Moreover, he believes a “perfect storm” is currently brewing in the academy, fuelled by the increase in student fees.
“If my colleagues [in the publicly funded sector] were able to say all that increase in fees was going into the student experience, that would be a good thing,” he says.
“We all know that that isn’t the case. While government funding is going down, the increase in resource has to go up by drawing on fees, but that isn’t going to student support.”
How, then, does the Condé Nast College justify the £19,560 it charges for its year-long Vogue Fashion foundation diploma?
“We are a private organisation so we don’t get any funding from government. Like any other business we have to make it wash its face,” he says.
“There’s been a massive investment from Condé Nast and we will live or die on whether we’re able to deliver on what we say we are. So far, we are [delivering].”
He adds that the college already offers several full scholarships for its one-year course, and it plans to increase that number.
“I studied in America for a while and the whole private/state landscape is much more mature,” he says.
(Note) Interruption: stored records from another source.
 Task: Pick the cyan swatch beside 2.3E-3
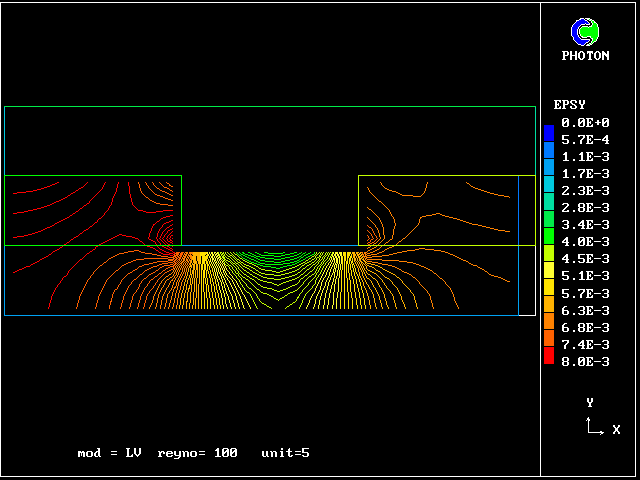pyautogui.click(x=548, y=189)
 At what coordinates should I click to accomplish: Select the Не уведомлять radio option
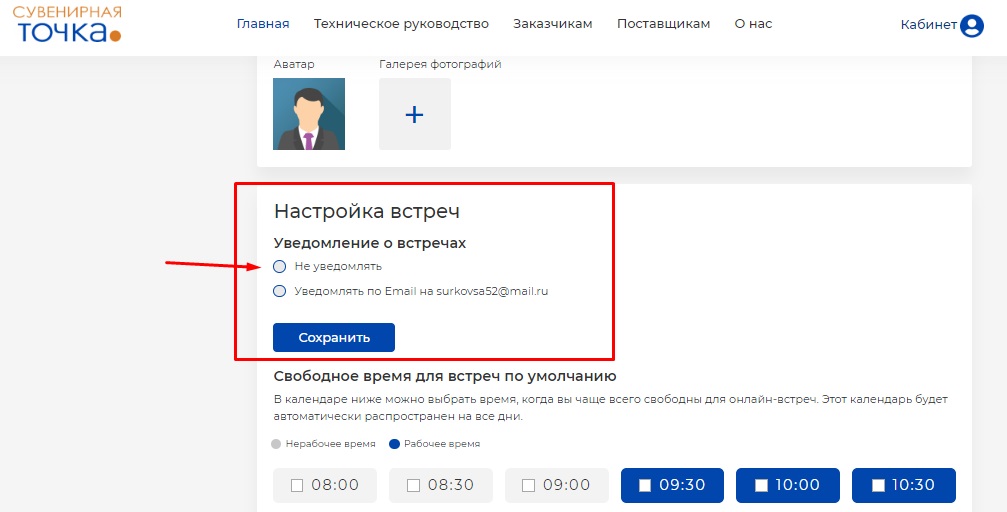tap(280, 267)
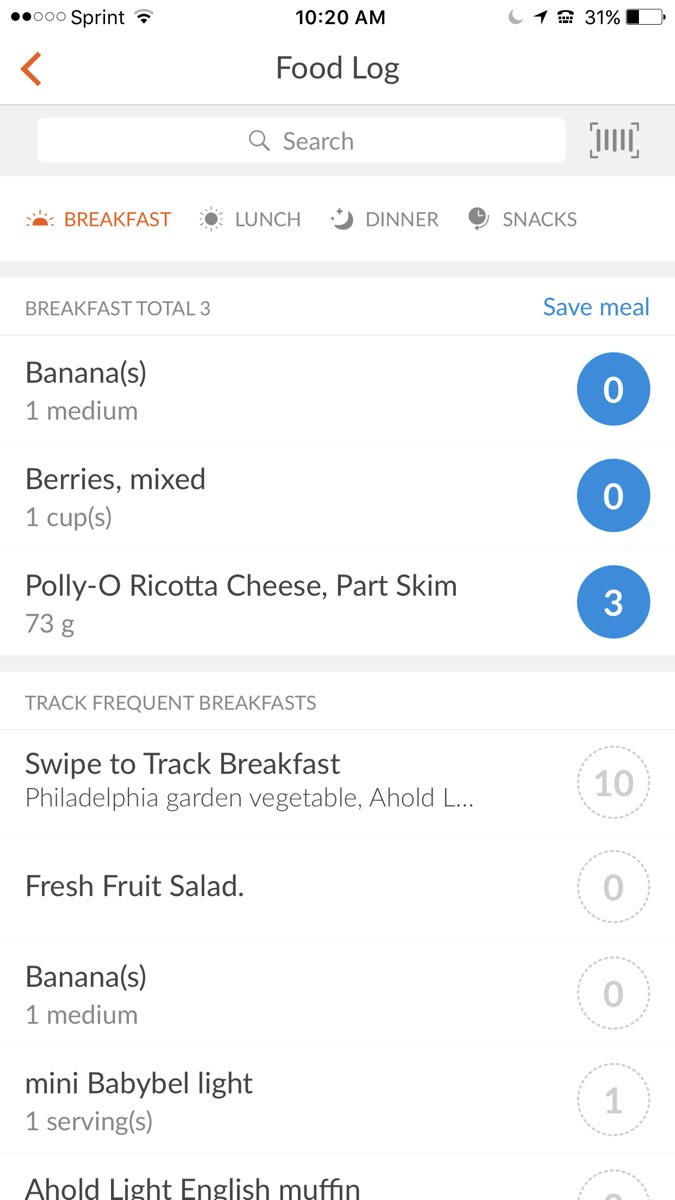The width and height of the screenshot is (675, 1200).
Task: Tap the blue 0 points circle for Banana(s)
Action: coord(613,389)
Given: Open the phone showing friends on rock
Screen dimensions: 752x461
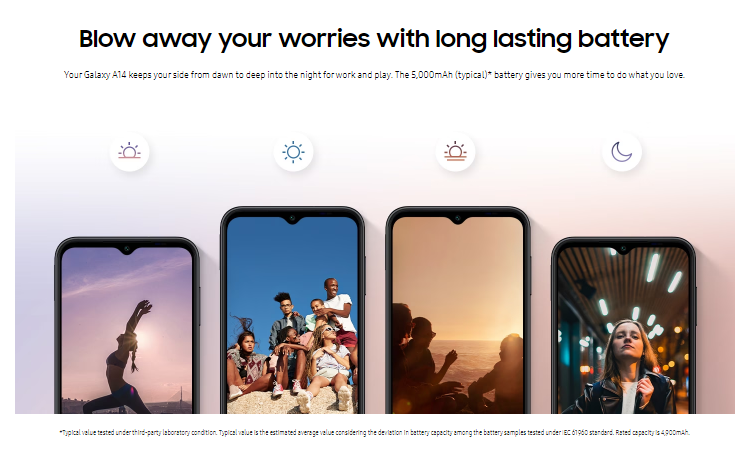Looking at the screenshot, I should pyautogui.click(x=292, y=310).
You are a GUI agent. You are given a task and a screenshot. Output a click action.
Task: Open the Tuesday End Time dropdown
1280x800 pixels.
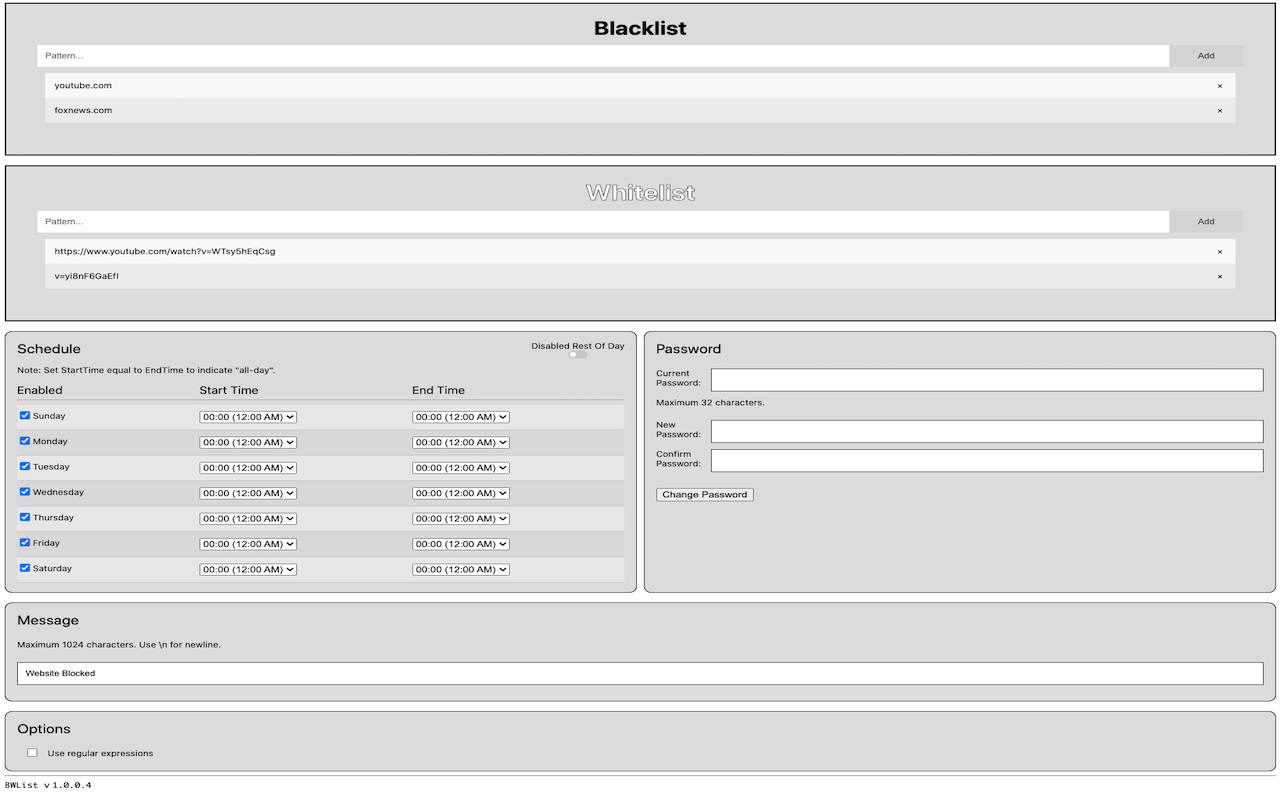(x=461, y=467)
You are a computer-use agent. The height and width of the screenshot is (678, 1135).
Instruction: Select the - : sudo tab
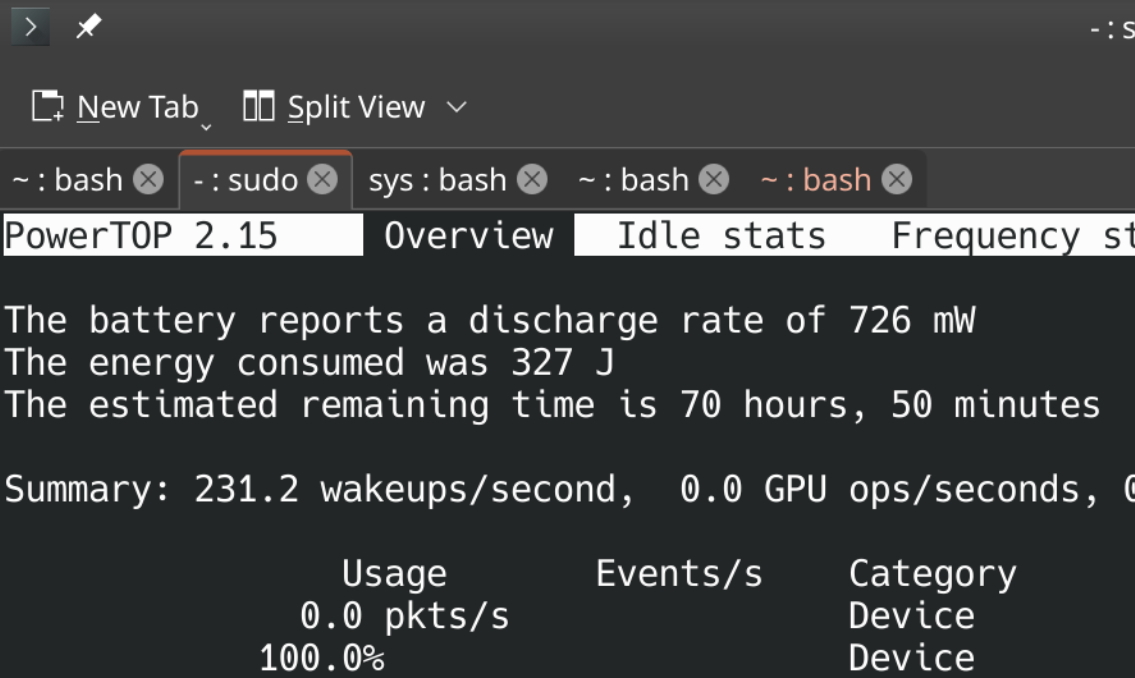point(245,180)
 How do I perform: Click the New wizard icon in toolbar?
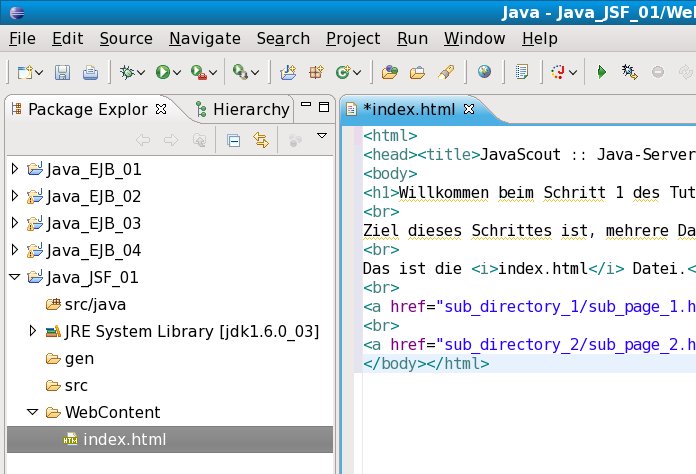click(x=24, y=72)
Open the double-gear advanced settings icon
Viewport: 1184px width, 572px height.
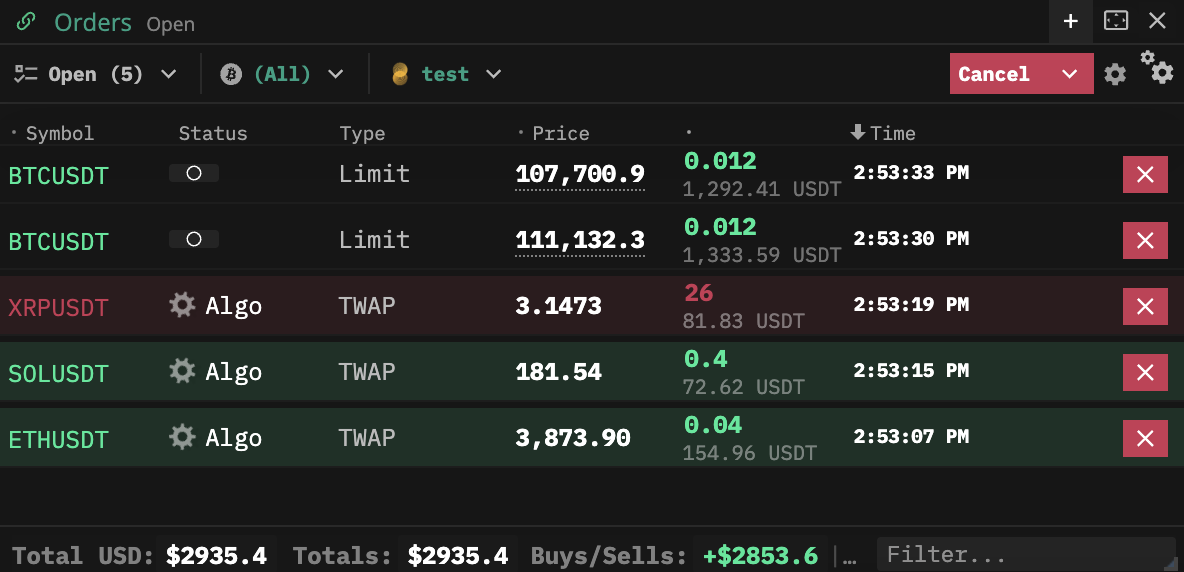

“People realise that you go to different institutions for different reasons. We’re in the early days of that in the UK and it’s a question of people realising that our offer is very particular and specialist.”
Best of Britain
Pritchard is also committed to keeping his college aligned with higher education institutions. The “gold standard” of UK education is that international students are “still very interested in coming over and doing the best courses in this country”.
“To do that you need to have world-class teaching, world-class research within that context and we are doing both,” Pritchard asserts.
“It’s not a question of trying to be so different that you jettison all the great things of higher education [but] one of my frustrations is that [universities] usually say: here’s our curriculum, come and engage in our courses and we’ll tell you where you fit on the talent spectrum. [That] lacks integrity.
“Often we’re calling students average or less because we’re not giving them the environment to flourish in their talent. The expansion of higher education and the sheer pressure on that infrastructure legislates against [students].”
So what does the future hold? The college is in the process of creating an undergraduate and master’s programme, and plans to unveil them in two years.
“I made a decision at the beginning of my tenure here that we would operate as though we were under the [Quality Assurance Agency],” he says.
“Everything that I’ve brought across from higher education is embedded in the college, so that when we make that transition [to offering degrees] everything will be in place.”
In that case, does Pritchard see scope for a Condé Nast University of Fashion and Design?
“Who knows? That could be where we end up. I think in any kind of evolving organisation you have the highest possible ambitions.”